* _Instructions for the task_
Each record that follows should be repeated exactly, with no pictures carried over.

* _Input_
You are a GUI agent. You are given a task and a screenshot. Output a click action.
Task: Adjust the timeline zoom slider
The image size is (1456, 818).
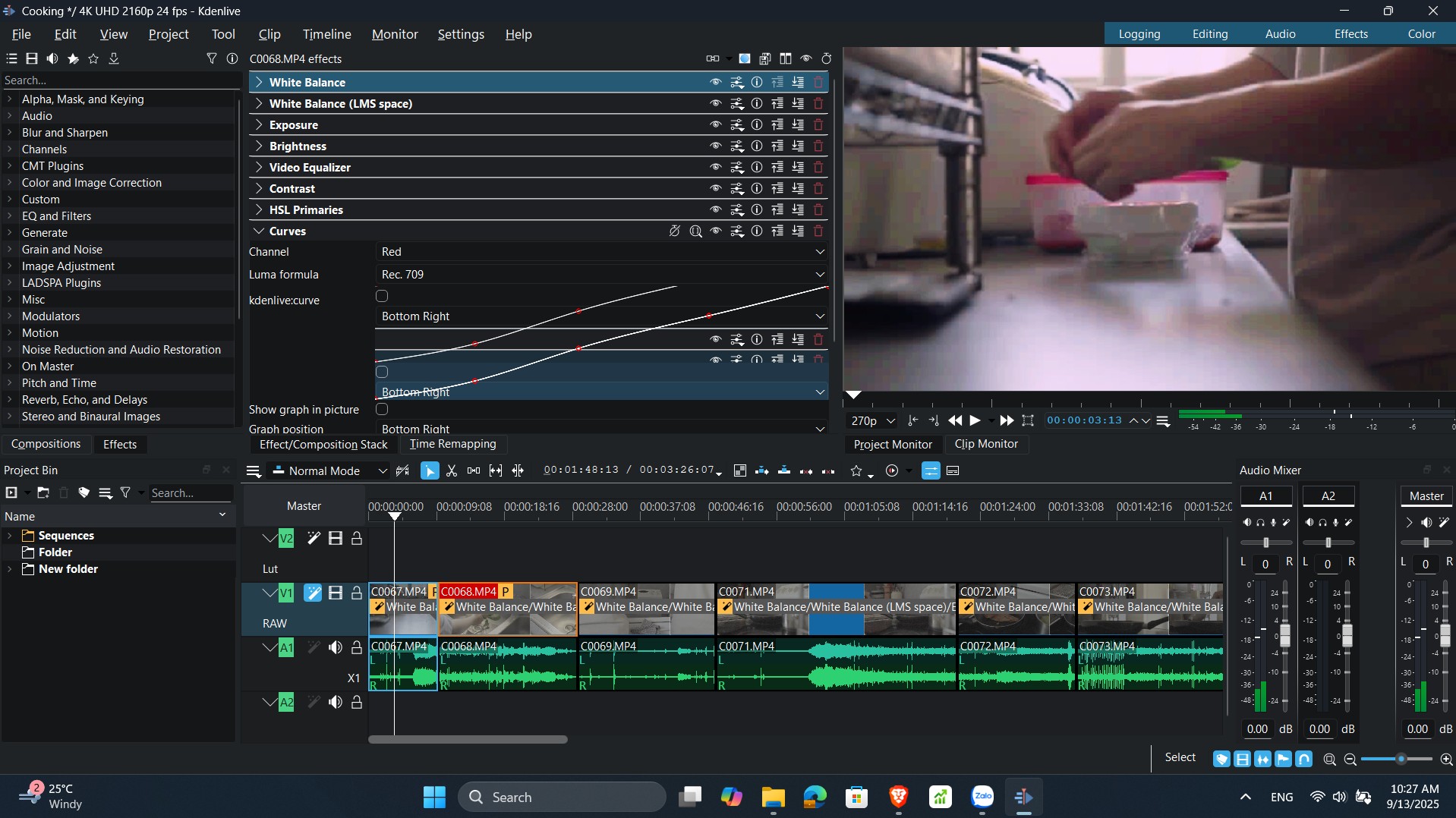pyautogui.click(x=1401, y=760)
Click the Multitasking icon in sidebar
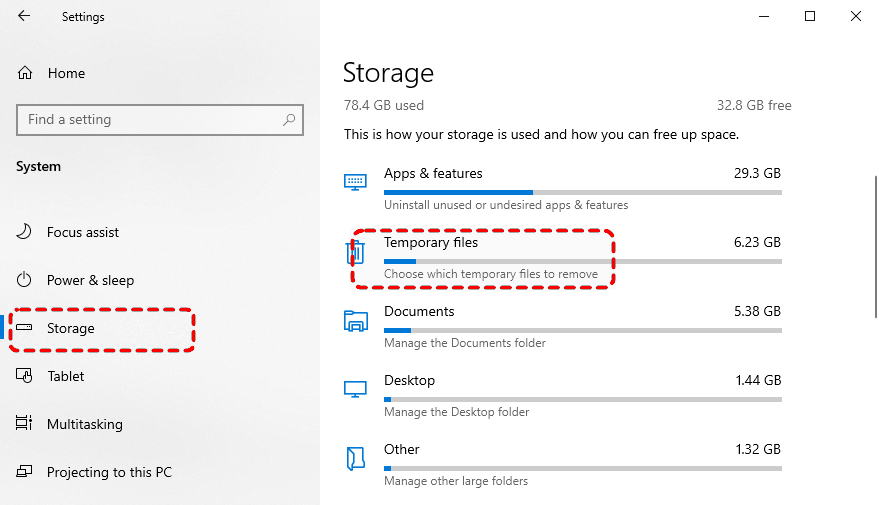 (25, 424)
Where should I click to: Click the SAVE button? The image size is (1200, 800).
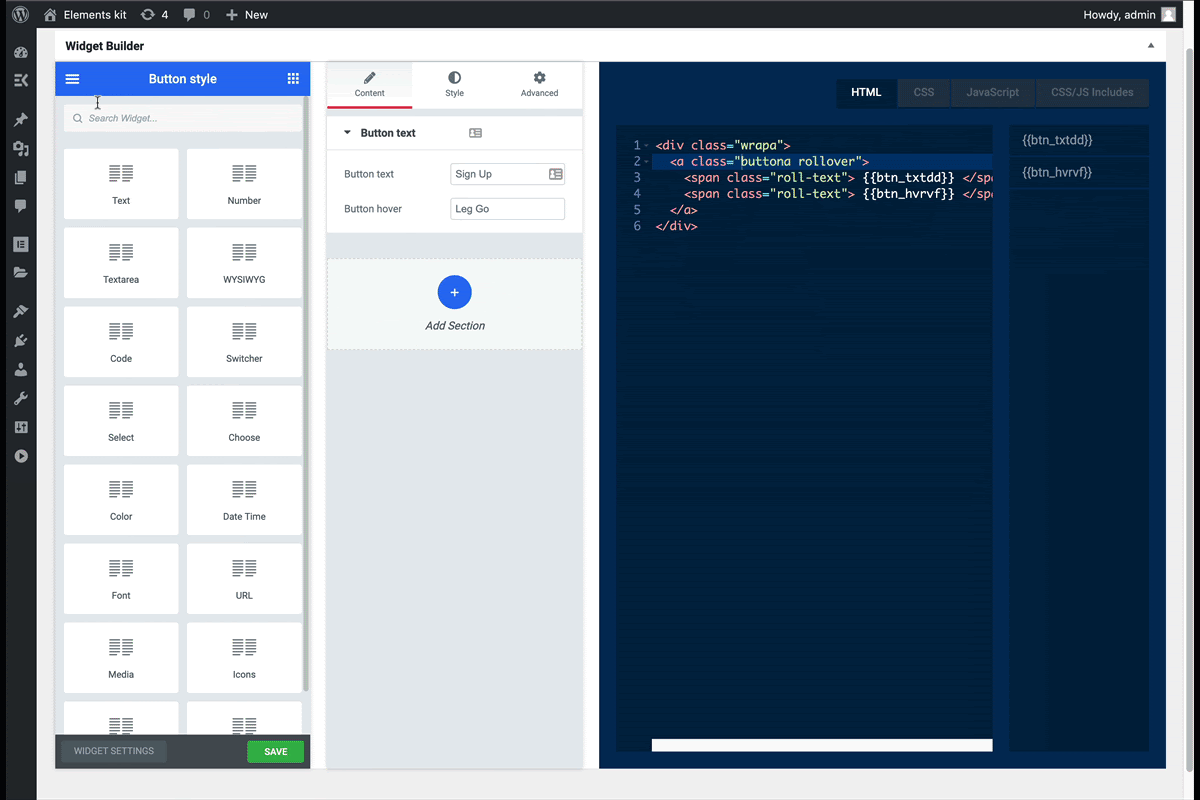click(275, 751)
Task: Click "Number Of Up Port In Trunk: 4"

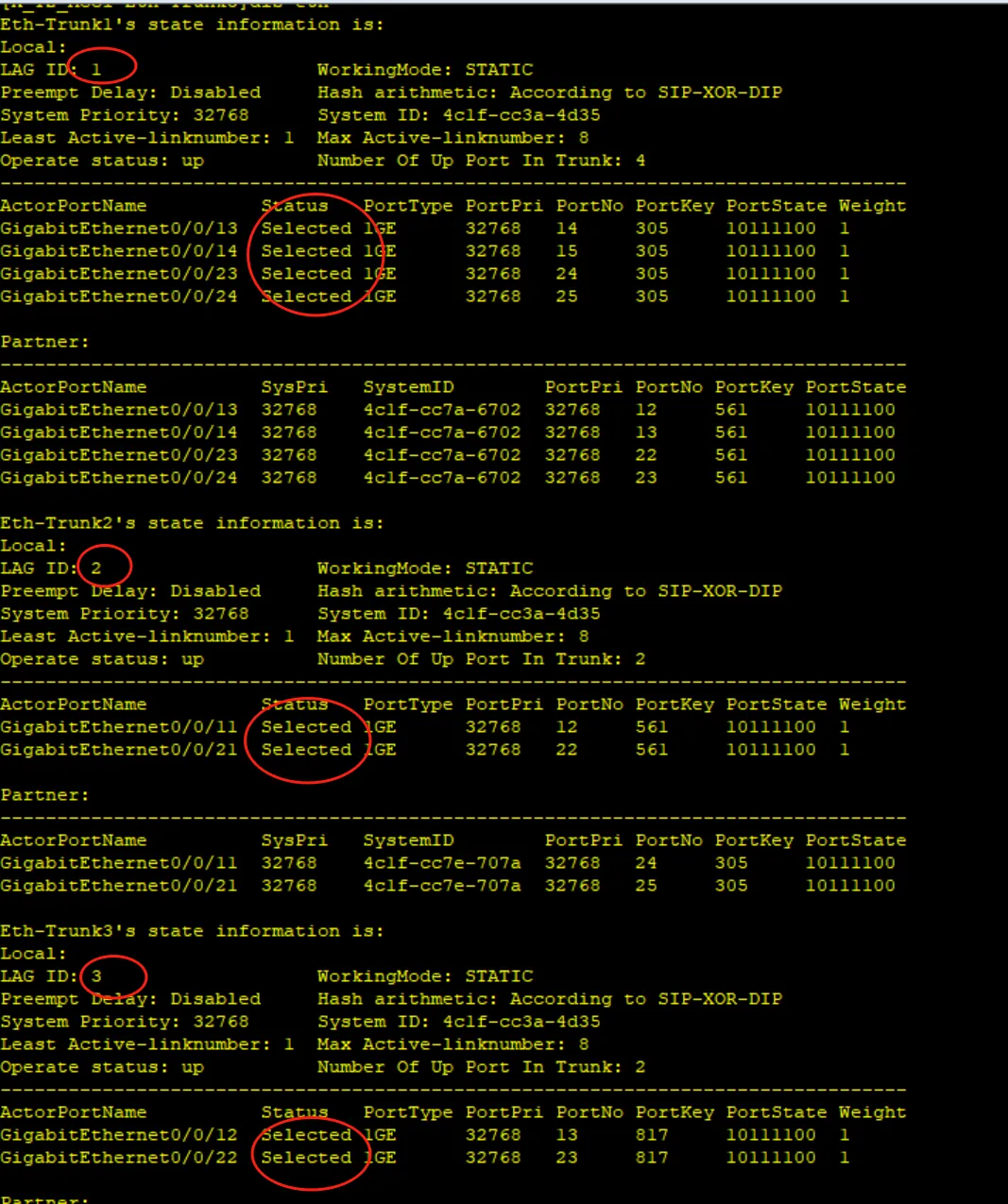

* _Response area_
You are a GUI agent. You are given a task and a screenshot. Output a click action.
Task: Adjust the timeline zoom slider
The image size is (1456, 818).
pyautogui.click(x=1401, y=760)
Click the Multitasking icon in sidebar
 (25, 424)
Where should I click to: Click the SAVE button? The image size is (1200, 800).
click(275, 751)
Task: Click "Number Of Up Port In Trunk: 4"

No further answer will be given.